Watching a fellow Canadian like Shai Gilgeous-Alexander be announced as this season's NBA MVP left Steve Nash brimming with pride.
And then the moment got better.
Nash — until now, the first and only Canadian player to win the MVP award — was someone that Gilgeous-Alexander identified in his MVP acceptance speech Wednesday night as one of his basketball inspirations.
“It means the world," Nash, the 2005 and 2006 MVP, said Thursday in a video conference with a small number of reporters. "I don’t need it. And at the same time, there’s no better feeling than watching these guys thrive and them saying you had an impact on them. That makes it all worthwhile and special. And I don’t know if there could be very few compliments higher than that.”

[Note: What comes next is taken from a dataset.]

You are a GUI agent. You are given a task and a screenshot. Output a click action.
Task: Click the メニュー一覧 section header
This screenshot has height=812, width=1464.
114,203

Gilgeous-Alexander — the NBA's scoring champion — got 71 of a possible 100 first-place votes to win the award, one that he'll formally receive Thursday night before he and the Oklahoma City Thunder play host to the Minnesota Timberwolves in Game 2 of the Western Conference finals.
He was the best player on the best team, a club that went 68-14 in the regular season and set an NBA record for point differential.
“This is a very special moment for me,” Nash said. “I genuinely get super excited to see his success. He’s really probably my favorite player to watch and let’s hope he continues on this trajectory and continues to rack up seasons like this and represent himself and his country and his team the way he has been. He’s phenomenal.”
Gilgeous-Alexander was just a little kid, 5 or 6 years old, when Nash won his MVP awards. But he was long touted as Canada's next great one — the basketball version, that is — and now he has officially delivered.
Like Nash, Gilgeous-Alexander is also a cornerstone of Canada's national program. Gilgeous-Alexander led Canada to a bronze medal at the 2023 World Cup, a finish that qualified the team for the 2024 Paris Olympics, and it would seem likely that the 2028 Los Angeles Games are on the Thunder star's radar as well.
There were 25 Canadian-born players to score in the NBA this season, including seven — Gilgeous-Alexander, Jamal Murray, RJ Barrett, Shaedon Sharpe, Bennedict Mathurin, Andrew Wiggins and Dillon Brooks — who had more than 1,000 points. No country outside of the U.S. had more 1,000-point scorers than that.
“He set the foundation,” Gilgeous-Alexander said of Nash. “He was the first Canadian basketball player I knew of. And without seeing guys go to the NBA from Canada, it wouldn’t have been as much of a dream as it was for us as kids growing up."